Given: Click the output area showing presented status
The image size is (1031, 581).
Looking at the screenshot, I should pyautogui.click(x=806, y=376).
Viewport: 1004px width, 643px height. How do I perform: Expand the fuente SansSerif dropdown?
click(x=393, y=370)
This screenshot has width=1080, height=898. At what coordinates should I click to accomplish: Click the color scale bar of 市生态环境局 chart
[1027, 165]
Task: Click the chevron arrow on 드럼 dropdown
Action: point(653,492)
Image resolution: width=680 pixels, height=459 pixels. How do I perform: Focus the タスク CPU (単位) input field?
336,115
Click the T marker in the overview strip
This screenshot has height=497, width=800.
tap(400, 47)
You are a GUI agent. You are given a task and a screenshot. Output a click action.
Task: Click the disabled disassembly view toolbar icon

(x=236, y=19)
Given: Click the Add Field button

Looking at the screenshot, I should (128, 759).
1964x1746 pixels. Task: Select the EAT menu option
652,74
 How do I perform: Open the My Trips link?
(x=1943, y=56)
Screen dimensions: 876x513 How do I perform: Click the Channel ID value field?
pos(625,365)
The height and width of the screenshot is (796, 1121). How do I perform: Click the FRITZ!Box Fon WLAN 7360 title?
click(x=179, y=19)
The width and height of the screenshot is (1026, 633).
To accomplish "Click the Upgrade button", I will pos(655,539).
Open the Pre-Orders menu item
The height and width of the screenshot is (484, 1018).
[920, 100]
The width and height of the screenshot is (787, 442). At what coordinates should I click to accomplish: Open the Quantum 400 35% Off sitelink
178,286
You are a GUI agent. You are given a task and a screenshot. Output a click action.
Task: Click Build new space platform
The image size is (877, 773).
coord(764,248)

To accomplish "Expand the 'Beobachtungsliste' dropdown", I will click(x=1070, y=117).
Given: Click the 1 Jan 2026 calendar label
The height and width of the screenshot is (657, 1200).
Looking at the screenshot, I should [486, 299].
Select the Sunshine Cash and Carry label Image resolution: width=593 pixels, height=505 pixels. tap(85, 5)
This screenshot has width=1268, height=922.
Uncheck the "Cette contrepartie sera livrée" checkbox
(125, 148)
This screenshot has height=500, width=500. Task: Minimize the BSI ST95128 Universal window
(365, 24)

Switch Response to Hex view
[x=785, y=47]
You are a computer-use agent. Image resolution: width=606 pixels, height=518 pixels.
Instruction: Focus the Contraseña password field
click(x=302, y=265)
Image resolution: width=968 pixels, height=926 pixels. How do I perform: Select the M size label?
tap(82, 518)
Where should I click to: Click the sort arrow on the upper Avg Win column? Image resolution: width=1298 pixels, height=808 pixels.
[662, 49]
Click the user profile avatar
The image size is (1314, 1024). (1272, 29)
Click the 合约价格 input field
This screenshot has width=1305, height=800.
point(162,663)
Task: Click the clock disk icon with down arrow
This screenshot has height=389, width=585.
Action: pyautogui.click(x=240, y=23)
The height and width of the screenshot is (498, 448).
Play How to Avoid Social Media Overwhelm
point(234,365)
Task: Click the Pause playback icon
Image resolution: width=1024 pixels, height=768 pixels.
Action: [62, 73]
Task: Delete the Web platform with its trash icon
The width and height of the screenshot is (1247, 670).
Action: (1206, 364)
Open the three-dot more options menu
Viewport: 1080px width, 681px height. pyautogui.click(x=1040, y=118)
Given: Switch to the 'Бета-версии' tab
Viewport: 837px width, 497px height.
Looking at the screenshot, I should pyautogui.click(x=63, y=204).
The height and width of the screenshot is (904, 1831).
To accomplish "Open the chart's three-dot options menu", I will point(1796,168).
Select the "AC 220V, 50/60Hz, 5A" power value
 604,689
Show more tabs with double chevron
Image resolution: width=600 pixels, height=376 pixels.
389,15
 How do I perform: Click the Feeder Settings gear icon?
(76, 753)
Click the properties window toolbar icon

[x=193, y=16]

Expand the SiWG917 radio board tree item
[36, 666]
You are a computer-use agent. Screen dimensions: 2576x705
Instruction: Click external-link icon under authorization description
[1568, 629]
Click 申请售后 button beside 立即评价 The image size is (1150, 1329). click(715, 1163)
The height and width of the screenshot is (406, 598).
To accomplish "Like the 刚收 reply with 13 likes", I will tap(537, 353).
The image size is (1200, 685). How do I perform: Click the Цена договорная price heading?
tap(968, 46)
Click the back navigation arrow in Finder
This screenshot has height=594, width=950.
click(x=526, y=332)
------------------------------------------------------------------------
INSTRUCTIONS FOR THE TASK - The required response is a complete, exact copy of the records.

ANSWER TO THIS EXERCISE -
Given: Click the output area showing presented status
The image size is (1031, 581).
Looking at the screenshot, I should pyautogui.click(x=806, y=376).
Viewport: 1004px width, 643px height. How do I perform: Expand the fuente SansSerif dropdown?
click(x=393, y=370)
This screenshot has width=1080, height=898. At what coordinates should I click to accomplish: Click the color scale bar of 市生态环境局 chart
[1027, 165]
Task: Click the chevron arrow on 드럼 dropdown
Action: point(653,492)
Image resolution: width=680 pixels, height=459 pixels. How do I perform: Focus the タスク CPU (単位) input field?
336,115
Click the T marker in the overview strip
This screenshot has height=497, width=800.
tap(400, 47)
You are a GUI agent. You are given a task and a screenshot. Output a click action.
Task: Click the disabled disassembly view toolbar icon

(x=236, y=19)
Given: Click the Add Field button

Looking at the screenshot, I should (128, 759).
1964x1746 pixels. Task: Select the EAT menu option
652,74
 How do I perform: Open the My Trips link?
(x=1943, y=56)
Screen dimensions: 876x513 How do I perform: Click the Channel ID value field?
pos(625,365)
The height and width of the screenshot is (796, 1121). How do I perform: Click the FRITZ!Box Fon WLAN 7360 title?
click(x=179, y=19)
The width and height of the screenshot is (1026, 633).
To accomplish "Click the Upgrade button", I will pos(655,539).
Open the Pre-Orders menu item
The height and width of the screenshot is (484, 1018).
[920, 100]
The width and height of the screenshot is (787, 442). At what coordinates should I click to accomplish: Open the Quantum 400 35% Off sitelink
178,286
You are a GUI agent. You are given a task and a screenshot. Output a click action.
Task: Click Build new space platform
The image size is (877, 773).
coord(764,248)

To accomplish "Expand the 'Beobachtungsliste' dropdown", I will click(x=1070, y=117).
Given: Click the 1 Jan 2026 calendar label
The height and width of the screenshot is (657, 1200).
Looking at the screenshot, I should [486, 299].
Select the Sunshine Cash and Carry label Image resolution: width=593 pixels, height=505 pixels. tap(85, 5)
This screenshot has width=1268, height=922.
Uncheck the "Cette contrepartie sera livrée" checkbox
(125, 148)
This screenshot has height=500, width=500. Task: Minimize the BSI ST95128 Universal window
(365, 24)

Switch Response to Hex view
[x=785, y=47]
You are a computer-use agent. Image resolution: width=606 pixels, height=518 pixels.
Instruction: Focus the Contraseña password field
click(x=302, y=265)
Image resolution: width=968 pixels, height=926 pixels. How do I perform: Select the M size label?
tap(82, 518)
Where should I click to: Click the sort arrow on the upper Avg Win column? Image resolution: width=1298 pixels, height=808 pixels.
[662, 49]
Click the user profile avatar
The image size is (1314, 1024). (1272, 29)
Click the 合约价格 input field
This screenshot has width=1305, height=800.
point(162,663)
Task: Click the clock disk icon with down arrow
This screenshot has height=389, width=585.
Action: pyautogui.click(x=240, y=23)
The height and width of the screenshot is (498, 448).
Play How to Avoid Social Media Overwhelm
point(234,365)
Task: Click the Pause playback icon
Image resolution: width=1024 pixels, height=768 pixels.
Action: [62, 73]
Task: Delete the Web platform with its trash icon
The width and height of the screenshot is (1247, 670).
Action: (1206, 364)
Open the three-dot more options menu
Viewport: 1080px width, 681px height. pyautogui.click(x=1040, y=118)
Given: Switch to the 'Бета-версии' tab
Viewport: 837px width, 497px height.
Looking at the screenshot, I should pyautogui.click(x=63, y=204).
The height and width of the screenshot is (904, 1831).
To accomplish "Open the chart's three-dot options menu", I will point(1796,168).
Select the "AC 220V, 50/60Hz, 5A" power value
 604,689
Show more tabs with double chevron
Image resolution: width=600 pixels, height=376 pixels.
389,15
 How do I perform: Click the Feeder Settings gear icon?
(76, 753)
Click the properties window toolbar icon

[x=193, y=16]

Expand the SiWG917 radio board tree item
[36, 666]
You are a computer-use agent. Screen dimensions: 2576x705
Instruction: Click external-link icon under authorization description
[1568, 629]
Click 申请售后 button beside 立即评价 The image size is (1150, 1329). click(715, 1163)
The height and width of the screenshot is (406, 598).
To accomplish "Like the 刚收 reply with 13 likes", I will tap(537, 353).
The image size is (1200, 685). How do I perform: Click the Цена договорная price heading?
tap(968, 46)
Click the back navigation arrow in Finder
This screenshot has height=594, width=950.
click(x=526, y=332)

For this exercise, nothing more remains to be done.